Tentative vivarium planning

Discussion in 'Our Other Pets' started by renthus, Jul 10, 2014.

  1. renthusWell Known MemberMember

    So, I'm working on planning out a vivarium I'm probably building later this year, and I'm trying to get a feel as to what my stocking options are so I can plan the rest of the habitat around that. Since I'm building the tank myself, I'm leaning towards an unusual footprint:


    It might be a bit smaller on each side, but as-is, we're looking at a 7 square foot footprint. In terms of height, I'm leaning towards about 3-4 feet, which would put me at a 160 gallons. Shame I'm not using it as a fish tank.

    In terms of general plans:
    - I'd like to have this thing dirted and planted
    - I'm inclined to take up a considerable amount of space on a foam 3D background and flooring, so there's the appearance of being in a canyon. Because I have so much space to work with, I'm probably going to cut the foam deep enough that it actually has paths for whatever stock to move along or just use as shelves to rest on.
    - I'm absolutely going to include a small waterfall culminating in a small stream at the bottom and a pool on the side.

**Assignment 1**
Repeat the vivarium planning post from "Tentative vivarium planning" up to and including "a fish tank.".
**Assignment 2**
Write the next part of the vivarium planning post, picking up after its last sentence.
The rows are separate material, unrelated to the vivarium planning post.

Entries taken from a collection

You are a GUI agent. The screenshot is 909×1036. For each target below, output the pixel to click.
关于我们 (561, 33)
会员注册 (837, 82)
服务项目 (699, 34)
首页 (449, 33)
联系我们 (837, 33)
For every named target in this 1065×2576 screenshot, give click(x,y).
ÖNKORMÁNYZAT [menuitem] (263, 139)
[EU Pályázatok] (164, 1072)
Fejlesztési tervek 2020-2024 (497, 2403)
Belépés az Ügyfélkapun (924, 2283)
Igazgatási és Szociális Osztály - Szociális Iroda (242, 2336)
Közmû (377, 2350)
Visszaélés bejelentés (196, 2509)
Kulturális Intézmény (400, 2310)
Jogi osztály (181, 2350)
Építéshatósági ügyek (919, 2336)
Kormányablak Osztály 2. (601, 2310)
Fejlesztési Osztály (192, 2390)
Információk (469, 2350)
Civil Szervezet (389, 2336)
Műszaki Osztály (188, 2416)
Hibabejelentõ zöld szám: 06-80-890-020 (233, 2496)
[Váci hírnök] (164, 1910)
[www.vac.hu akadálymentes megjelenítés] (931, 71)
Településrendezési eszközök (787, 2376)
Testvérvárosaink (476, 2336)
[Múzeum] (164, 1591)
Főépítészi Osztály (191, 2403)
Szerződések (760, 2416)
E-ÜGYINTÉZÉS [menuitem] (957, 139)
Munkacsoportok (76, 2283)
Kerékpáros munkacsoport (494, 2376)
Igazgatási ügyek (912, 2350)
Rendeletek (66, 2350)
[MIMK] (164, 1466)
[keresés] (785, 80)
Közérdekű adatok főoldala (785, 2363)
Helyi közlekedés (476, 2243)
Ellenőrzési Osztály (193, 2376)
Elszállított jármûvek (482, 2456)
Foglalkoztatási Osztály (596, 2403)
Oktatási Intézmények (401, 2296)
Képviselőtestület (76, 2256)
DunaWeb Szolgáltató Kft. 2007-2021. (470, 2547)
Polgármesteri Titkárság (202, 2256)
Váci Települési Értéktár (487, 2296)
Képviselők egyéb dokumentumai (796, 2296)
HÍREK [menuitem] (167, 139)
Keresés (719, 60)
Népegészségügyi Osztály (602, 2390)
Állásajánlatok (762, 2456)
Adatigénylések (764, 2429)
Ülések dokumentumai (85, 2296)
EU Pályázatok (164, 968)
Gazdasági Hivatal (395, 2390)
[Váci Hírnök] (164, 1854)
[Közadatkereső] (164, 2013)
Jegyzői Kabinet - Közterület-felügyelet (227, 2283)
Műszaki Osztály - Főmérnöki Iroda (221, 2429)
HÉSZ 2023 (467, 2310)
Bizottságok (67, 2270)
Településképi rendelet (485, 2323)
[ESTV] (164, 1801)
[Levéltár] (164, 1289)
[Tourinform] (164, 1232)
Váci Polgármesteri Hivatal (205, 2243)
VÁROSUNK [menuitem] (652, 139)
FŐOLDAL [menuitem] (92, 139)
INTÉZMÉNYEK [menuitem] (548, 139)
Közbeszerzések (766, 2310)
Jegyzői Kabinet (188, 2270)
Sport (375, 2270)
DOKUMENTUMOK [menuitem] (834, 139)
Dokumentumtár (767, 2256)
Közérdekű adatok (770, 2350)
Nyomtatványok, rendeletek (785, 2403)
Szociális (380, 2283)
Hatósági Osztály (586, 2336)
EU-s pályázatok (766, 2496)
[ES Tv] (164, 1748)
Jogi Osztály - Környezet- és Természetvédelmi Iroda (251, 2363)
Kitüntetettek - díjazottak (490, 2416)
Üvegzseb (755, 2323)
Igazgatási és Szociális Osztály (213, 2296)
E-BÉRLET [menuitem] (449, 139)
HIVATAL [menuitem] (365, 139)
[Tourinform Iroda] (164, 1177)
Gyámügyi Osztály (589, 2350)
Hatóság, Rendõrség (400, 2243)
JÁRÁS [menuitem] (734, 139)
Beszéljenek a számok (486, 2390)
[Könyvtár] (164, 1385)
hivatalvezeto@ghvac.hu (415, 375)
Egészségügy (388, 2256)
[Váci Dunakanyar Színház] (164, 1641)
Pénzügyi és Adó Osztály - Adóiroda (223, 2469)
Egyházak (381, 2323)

**Response 1**
Tentative vivarium planning

Discussion in 'Our Other Pets' started by renthus, Jul 10, 2014.

  1. renthusWell Known MemberMember

    So, I'm working on planning out a vivarium I'm probably building later this year, and I'm trying to get a feel as to what my stocking options are so I can plan the rest of the habitat around that. Since I'm building the tank myself, I'm leaning towards an unusual footprint:


    It might be a bit smaller on each side, but as-is, we're looking at a 7 square foot footprint. In terms of height, I'm leaning towards about 3-4 feet, which would put me at a 160 gallons. Shame I'm not using it as a fish tank.

**Response 2**
    - What I haven't decided is whether this 'pool' is going to be substantial enough that it could house an axolotl. I'm tempted to have it extend so that the entire base of the viv is about 9 inches of water, with an opening to the pool off to one side and the lowest level of land as a shelf about an inch over the water. The only problem I see with this is that cleaning underneath would be a nightmare. I'm more inclined to just have a pool the size of a 5.5g with the top half cut off (except a more natural shape).

    Now, here are my restrictions in terms of stock:
    - Whatever I put in here needs to be able to travel well. I need to move back and forth between Maryland and Connecticut about 4-8 times per year. I've got it down pretty well with my fish, but things like insects are probably a bit much. I suspect that hermit crabs are trivial to travel with, and frogs/lizards probably aren't too much of a hassle. How do you catch those things, anyway?
    - It has to be at least nearly silent. I live in a college dorm 8 months out of the year, and I've effectively been told that since it's still better than what the other kids do in their rooms, I can do pretty much whatever i feel like as long as nobody feels the need to notice. Loud croaking and mating calls seem like something I can't really get away with. By nearly silent, I mean my actual tank filters make their sounds and my cories have a thing for smacking the hood with their tails (and my ADFs recently started singing o_O) but anything more is too much.
    - No snakes. Seriously.

    Any ideas? Everything is entirely in the planning stage right now, so hit me with your weird creatures!
    Last edited by a moderator: Nov 23, 2018
  2. MJDuti

    MJDutiWell Known MemberMember

    Nice project! Good luck. I would assume reptiles are easier to catch than fish. Are you set on adding a pool to the tank? If so, that could change your stocking ideas significantly. Are we thinking lizards?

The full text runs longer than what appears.